White-hat hackers Richard Zhu and Amat Cama at the Mobile Pwn2Own contest on Wednesday leveraged a previously unknown exploit that allowed the pair to extract a supposedly deleted photo from an iPhone X running the latest iOS 12.1.
Amat Cama (left) and Richard Zhu (middle) demonstrate an iPhone X attack at Mobile Pwn2Own 2018.
According to show sponsor Trend Micro's Zero Day Initiative, Zhu and Cama successfully demonstrated an attack involving Apple's Safari web browser to earn $50,000 on the Pwn2Own show floor in Tokyo.
The duo, operating as team Fluoroacetate, connected to the target iPhone X via a malicious Wi-Fi access point, then combined an unpatched just-in-time (JIS) compiler bug with an Out-Of-Bounds Access to grab a file from the phone's disk. A day earlier, Fluoroacetate plied a similar method for a sandbox escape and escalation on iPhone X over Wi-Fi.
As noted by Forbes, the potent attack can theoretically grab any number of files from a target device, but the photo happened to be the first file the pair came across in the exercise.
A closer look at the hack reveals the stolen photo was merely marked for deletion, meaning it was still on disk and showed up in Photo's "Recently Deleted" folder. Apple's iOS maintains a Recently Deleted album as a safeguard against accidental image deletion.
When a user "trashes" a photo, it remains on disk for 30 days, presenting an opportunity to recover the file. Images can be permanently destroyed by manually deleting them from the Recently Deleted album.

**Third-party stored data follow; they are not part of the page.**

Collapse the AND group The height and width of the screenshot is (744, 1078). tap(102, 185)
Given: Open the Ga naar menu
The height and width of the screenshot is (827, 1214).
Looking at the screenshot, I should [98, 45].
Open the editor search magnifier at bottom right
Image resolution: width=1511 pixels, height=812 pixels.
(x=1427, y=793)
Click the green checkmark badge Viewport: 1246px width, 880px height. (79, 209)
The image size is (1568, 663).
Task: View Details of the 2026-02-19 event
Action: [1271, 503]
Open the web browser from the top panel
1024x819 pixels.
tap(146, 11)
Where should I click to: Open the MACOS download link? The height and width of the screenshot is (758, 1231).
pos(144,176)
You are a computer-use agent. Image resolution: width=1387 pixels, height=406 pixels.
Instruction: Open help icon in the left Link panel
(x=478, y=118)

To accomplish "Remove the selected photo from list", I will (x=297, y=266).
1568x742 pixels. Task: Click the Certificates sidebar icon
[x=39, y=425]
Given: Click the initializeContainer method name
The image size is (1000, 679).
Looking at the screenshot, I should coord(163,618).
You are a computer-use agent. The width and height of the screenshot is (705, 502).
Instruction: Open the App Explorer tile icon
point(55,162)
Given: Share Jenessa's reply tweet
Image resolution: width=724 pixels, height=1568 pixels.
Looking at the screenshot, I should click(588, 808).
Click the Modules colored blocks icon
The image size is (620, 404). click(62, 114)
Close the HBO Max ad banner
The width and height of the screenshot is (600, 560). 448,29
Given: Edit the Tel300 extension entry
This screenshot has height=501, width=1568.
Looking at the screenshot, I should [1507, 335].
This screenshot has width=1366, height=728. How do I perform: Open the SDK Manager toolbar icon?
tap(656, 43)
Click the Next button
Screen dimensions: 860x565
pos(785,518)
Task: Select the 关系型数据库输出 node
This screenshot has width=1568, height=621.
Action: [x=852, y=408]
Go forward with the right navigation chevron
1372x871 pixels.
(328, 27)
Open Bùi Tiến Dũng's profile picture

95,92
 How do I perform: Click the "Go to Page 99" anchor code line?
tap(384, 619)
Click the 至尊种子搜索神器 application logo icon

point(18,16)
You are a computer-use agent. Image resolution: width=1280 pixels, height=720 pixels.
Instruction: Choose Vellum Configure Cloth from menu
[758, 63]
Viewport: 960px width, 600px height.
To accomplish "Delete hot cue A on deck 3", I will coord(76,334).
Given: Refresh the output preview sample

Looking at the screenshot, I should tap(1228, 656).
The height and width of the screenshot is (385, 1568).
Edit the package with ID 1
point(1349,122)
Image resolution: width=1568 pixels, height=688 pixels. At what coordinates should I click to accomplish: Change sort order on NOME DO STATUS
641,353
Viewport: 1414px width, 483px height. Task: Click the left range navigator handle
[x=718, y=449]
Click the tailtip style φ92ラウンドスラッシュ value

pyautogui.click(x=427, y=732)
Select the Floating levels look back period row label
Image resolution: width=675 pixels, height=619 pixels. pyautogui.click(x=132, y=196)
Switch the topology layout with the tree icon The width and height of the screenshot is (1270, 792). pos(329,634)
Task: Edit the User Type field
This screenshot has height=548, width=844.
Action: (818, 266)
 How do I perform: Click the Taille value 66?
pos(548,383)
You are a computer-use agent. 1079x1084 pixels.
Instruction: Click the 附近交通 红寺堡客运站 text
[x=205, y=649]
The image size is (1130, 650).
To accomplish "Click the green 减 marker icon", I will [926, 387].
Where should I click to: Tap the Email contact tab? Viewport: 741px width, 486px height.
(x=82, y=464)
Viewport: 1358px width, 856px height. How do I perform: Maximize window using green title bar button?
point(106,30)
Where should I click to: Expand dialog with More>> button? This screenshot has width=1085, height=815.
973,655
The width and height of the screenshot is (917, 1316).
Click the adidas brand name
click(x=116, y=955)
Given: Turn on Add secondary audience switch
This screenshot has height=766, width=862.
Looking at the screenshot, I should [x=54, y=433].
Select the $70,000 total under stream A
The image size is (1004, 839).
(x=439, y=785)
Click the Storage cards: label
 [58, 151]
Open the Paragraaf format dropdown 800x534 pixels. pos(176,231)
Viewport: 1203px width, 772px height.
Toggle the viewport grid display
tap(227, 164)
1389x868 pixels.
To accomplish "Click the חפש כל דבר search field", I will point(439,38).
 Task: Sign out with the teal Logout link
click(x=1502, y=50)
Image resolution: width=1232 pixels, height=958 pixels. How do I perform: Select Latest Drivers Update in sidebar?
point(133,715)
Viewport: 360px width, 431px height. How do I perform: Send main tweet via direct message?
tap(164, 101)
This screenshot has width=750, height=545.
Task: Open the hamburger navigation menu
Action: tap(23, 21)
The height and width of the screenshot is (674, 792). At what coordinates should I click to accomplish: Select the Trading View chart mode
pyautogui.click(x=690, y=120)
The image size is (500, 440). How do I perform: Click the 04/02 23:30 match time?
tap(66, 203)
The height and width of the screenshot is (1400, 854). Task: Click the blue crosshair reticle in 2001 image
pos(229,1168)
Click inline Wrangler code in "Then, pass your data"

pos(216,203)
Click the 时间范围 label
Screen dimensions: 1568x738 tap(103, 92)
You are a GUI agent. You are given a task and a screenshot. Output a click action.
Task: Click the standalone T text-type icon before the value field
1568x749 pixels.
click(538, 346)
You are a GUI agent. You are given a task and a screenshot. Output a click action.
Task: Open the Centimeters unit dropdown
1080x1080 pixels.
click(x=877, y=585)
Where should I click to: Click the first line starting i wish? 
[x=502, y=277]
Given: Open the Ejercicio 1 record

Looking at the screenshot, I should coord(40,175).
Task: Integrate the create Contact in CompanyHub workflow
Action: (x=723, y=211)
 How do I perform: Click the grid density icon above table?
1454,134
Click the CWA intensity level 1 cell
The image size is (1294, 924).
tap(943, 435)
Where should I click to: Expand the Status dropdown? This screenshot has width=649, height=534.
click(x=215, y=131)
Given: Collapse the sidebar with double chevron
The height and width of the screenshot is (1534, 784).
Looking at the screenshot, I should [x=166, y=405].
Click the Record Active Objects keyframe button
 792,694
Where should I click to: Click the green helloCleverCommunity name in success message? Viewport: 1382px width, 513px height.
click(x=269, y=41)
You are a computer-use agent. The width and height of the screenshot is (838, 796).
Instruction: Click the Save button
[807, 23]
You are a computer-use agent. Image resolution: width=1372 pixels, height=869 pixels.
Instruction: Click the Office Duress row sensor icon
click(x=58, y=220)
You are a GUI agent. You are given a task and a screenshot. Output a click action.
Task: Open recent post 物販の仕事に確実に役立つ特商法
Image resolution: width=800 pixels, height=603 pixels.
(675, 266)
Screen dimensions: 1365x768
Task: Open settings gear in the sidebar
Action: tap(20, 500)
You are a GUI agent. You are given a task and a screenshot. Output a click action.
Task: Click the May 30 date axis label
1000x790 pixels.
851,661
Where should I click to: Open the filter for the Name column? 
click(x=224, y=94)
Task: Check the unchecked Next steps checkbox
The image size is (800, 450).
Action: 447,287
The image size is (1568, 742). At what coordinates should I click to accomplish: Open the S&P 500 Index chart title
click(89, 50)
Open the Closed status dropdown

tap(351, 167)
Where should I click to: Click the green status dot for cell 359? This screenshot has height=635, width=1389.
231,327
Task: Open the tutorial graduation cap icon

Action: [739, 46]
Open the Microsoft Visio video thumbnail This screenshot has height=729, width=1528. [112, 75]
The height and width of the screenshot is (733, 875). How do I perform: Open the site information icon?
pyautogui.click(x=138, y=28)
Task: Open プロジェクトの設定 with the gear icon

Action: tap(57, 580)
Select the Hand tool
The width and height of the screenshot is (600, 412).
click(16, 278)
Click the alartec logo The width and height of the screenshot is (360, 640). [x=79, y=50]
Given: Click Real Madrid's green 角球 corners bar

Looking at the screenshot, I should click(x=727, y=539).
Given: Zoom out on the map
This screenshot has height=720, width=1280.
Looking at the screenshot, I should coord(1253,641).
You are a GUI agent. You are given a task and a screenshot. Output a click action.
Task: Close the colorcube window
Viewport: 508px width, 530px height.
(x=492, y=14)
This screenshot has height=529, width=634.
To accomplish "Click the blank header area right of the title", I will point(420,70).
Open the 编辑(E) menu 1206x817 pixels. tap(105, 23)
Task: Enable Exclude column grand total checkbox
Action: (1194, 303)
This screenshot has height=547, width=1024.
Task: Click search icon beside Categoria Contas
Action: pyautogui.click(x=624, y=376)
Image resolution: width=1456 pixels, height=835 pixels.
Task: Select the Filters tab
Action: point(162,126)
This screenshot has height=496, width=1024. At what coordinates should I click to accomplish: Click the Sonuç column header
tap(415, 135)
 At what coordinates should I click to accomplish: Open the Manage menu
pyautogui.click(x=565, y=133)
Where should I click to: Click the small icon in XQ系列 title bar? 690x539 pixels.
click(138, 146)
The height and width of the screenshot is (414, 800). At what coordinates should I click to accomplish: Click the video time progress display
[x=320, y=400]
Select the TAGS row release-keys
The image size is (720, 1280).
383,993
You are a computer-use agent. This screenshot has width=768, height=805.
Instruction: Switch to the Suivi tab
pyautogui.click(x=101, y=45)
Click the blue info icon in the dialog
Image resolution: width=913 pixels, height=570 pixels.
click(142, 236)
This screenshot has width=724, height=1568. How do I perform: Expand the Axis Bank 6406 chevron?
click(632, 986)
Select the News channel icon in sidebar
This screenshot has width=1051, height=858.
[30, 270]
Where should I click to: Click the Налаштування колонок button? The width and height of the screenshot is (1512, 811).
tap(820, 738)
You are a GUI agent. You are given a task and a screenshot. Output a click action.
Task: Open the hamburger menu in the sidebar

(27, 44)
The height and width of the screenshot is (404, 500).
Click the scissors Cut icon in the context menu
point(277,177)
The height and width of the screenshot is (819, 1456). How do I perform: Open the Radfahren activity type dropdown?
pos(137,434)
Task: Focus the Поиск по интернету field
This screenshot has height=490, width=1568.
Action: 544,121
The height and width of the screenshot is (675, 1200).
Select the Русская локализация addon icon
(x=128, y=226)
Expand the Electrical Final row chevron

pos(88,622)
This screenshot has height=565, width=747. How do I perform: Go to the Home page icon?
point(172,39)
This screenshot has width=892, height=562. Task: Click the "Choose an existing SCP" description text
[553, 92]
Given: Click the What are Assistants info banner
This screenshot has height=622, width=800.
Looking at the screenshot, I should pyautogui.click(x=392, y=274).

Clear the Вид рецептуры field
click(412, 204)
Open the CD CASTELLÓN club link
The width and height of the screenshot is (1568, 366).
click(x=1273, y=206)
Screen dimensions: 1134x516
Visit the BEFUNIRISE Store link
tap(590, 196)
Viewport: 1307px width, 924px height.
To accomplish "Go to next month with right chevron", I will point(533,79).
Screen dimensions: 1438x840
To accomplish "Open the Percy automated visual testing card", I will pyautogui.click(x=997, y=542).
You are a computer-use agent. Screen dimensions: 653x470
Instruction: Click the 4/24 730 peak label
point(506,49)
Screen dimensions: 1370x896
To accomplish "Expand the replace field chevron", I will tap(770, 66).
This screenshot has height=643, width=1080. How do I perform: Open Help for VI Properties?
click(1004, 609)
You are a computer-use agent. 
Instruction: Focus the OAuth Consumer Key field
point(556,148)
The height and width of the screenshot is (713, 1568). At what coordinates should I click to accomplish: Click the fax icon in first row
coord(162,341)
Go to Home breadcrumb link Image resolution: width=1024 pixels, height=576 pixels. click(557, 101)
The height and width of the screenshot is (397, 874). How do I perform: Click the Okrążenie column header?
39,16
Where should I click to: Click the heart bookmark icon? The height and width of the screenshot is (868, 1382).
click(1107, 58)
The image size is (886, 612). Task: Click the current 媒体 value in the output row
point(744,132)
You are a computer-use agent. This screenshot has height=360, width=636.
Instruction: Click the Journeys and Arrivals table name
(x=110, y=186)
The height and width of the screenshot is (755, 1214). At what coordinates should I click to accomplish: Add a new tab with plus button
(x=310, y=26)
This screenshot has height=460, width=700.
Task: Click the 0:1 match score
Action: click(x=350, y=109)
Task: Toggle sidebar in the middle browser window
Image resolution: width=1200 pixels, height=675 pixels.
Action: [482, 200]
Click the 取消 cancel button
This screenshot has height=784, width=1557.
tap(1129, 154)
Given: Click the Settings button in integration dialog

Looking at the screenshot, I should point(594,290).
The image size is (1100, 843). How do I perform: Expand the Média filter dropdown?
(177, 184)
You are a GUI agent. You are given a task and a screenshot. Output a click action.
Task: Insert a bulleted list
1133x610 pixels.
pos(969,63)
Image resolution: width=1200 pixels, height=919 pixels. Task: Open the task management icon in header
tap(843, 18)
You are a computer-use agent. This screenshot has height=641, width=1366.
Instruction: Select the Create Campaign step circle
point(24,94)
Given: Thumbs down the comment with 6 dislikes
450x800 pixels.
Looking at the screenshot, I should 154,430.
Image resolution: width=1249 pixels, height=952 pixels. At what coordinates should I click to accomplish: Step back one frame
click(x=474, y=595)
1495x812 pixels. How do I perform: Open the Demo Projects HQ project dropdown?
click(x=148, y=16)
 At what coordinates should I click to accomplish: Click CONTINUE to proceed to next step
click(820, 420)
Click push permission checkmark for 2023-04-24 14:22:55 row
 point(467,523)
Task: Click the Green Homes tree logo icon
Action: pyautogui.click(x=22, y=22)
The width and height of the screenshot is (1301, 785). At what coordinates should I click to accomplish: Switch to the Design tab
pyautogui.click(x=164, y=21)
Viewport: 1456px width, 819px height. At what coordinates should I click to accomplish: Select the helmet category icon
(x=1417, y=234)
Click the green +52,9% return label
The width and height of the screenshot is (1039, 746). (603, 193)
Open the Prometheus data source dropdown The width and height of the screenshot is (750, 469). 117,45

As per Pwn2Own's rules, Apple has been informed of the exploit and is presumably working on a fix that should be delivered in a future iOS update.
Apple's iPhone X was the target of multiple attempts at this year's Pwn2Own, including an unsuccessful browser attack from MWR Labs and a failed baseband exploit from Zhu and Cama.
Fluoroacetate racked up a total of $215,000 in prizes to win Mobile Pwn2Own 2018. Zhu is a veteran iOS hacker with a record of successful attacks, including the bypass of iPhone 7 security protocols using two Safari bugs at last year's Mobile Pwn2Own event.
Started in 2007, Pwn2Own is an annual hacking contest that offers cash and prizes to security researchers who find, share and demonstrate zero-day vulnerabilities impacting a range of modern software and hardware. Vendors are provided information about the exploits, giving them a chance to patch the bugs, hopefully before they are leveraged for nefarious means.